本記事では、ITベンダーの主な役割や種類を解説します。また、依頼するメリット・デメリットも解説するので、自社に適しているかどうかの判断に役立ててみてください。

ITベンダーとは|自社製品・サービスを提供する企業

ITベンダーとは、ITにかかわる製品・サービスを提供する企業の総称です。親会社のパッケージ製品を提供したり、自社でIT製品の製造・開発に取り組んだりしています。

ITベンダーとSIerの違い

ITベンダーとSIerには、主に以下の違いがあります。

  • ITベンダー:市場で実績のある標準化された製品やサービスの導入・運用をサポートする
  • SIer:顧客の要望に応じてインフラ構築・システム開発を行い、個別要件に対応する

たとえば、市場で広く使われているソフトウェアを導入したい場合は、ITベンダーが提供する製品を選ぶのが一般的です。一方でSIerに依頼するケースは、自社の業務フローにあわせてカスタマイズされたシステムを構築・開発したいときが挙げられます。

以下の関連記事では、ITベンダーとSIerの違いを詳しく解説しています。委託先選びの判断基準として、ぜひ参考にしてみてください。

関連記事:SIerとベンダーの違いとは?委託先選びに失敗しない判断基準を解説

代表的な大手ITベンダー企業

▲出典:国内ITサービス市場 主要ベンダーサービスセグメント別売上額、2024年|IDC Japan 株式会社国内のITサービス市場には、長い歴史と豊富な実績をもつ大手ITベンダーが数多く存在します。IDC Japanが公表したデータによると、2024年の国内ITサービス市場におけるベンダー売上額の上位には以下の企業が名を連ねています。

  1. 富士通株式会社
  2. 株式会社日立製作所
  3. 日本電気株式会社(NEC)
  4. 株式会社NTTデータ
  5. 日本IBM株式会社
  6. アクセンチュア株式会社

とくに大手ITベンダーは、さまざまな業界・業種の課題解決を支援してきた実績が豊富です。ITインフラを支えるサーバー機器やネットワーク機器はもちろん、インフラの構築から運用・保守にいたるまで幅広いサービスを展開しています。

(関連用語)サプライヤーとメーカー

製品やサービスが利用者の手元に届くまでの流れ

製品やサービスが利用者の手元に届くまでには、役割が異なる複数の企業がかかわっています。ITベンダーの役割をより深く理解するため、サプライヤーとメーカーの関係性も把握しておきましょう。

サプライヤー製造・開発するメーカーに原料や部品を供給する企業
メーカーサプライヤーから供給された原料や部品を使って、
製品を「製造」したりサービスを「開発」したりする企業
ベンダー市場で実績のある標準化された製品やサービスを
利用者に提供(販売)する企業

メーカーとベンダーの「双方の役割」を担う企業は、開発ベンダーと呼ばれています。企業によっては、製品の開発から販売まで自社で一貫して対応するケースも少なくありません。

ITベンダーの種類と役割

提供する製品やサービス・企業の立ち位置によって、ITベンダーはいくつかの種類に分けられます。
========
上のITベンダーの記事から、「ITベンダーとは、ITにかか」から「ぜひ参考にしてみてください。」までのすべてを一字一句違えずに書き写してください。 このリストは今回の作業では使わない。

◆ 記録データ
========
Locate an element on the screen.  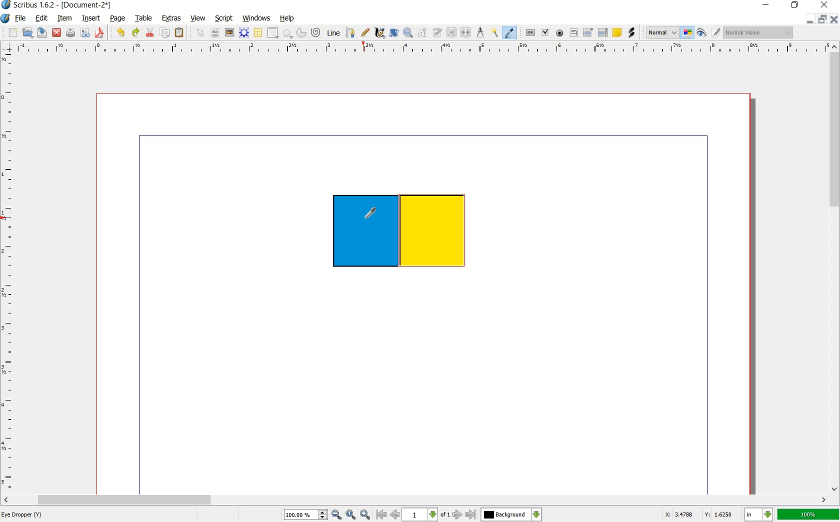
scrollbar is located at coordinates (835, 271).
========
◆ 解答例
ITベンダーとは、ITにかかわる製品・サービスを提供する企業の総称です。親会社のパッケージ製品を提供したり、自社でIT製品の製造・開発に取り組んだりしています。

ITベンダーとSIerの違い

ITベンダーとSIerには、主に以下の違いがあります。

  • ITベンダー:市場で実績のある標準化された製品やサービスの導入・運用をサポートする
  • SIer:顧客の要望に応じてインフラ構築・システム開発を行い、個別要件に対応する

たとえば、市場で広く使われているソフトウェアを導入したい場合は、ITベンダーが提供する製品を選ぶのが一般的です。一方でSIerに依頼するケースは、自社の業務フローにあわせてカスタマイズされたシステムを構築・開発したいときが挙げられます。

以下の関連記事では、ITベンダーとSIerの違いを詳しく解説しています。委託先選びの判断基準として、ぜひ参考にしてみてください。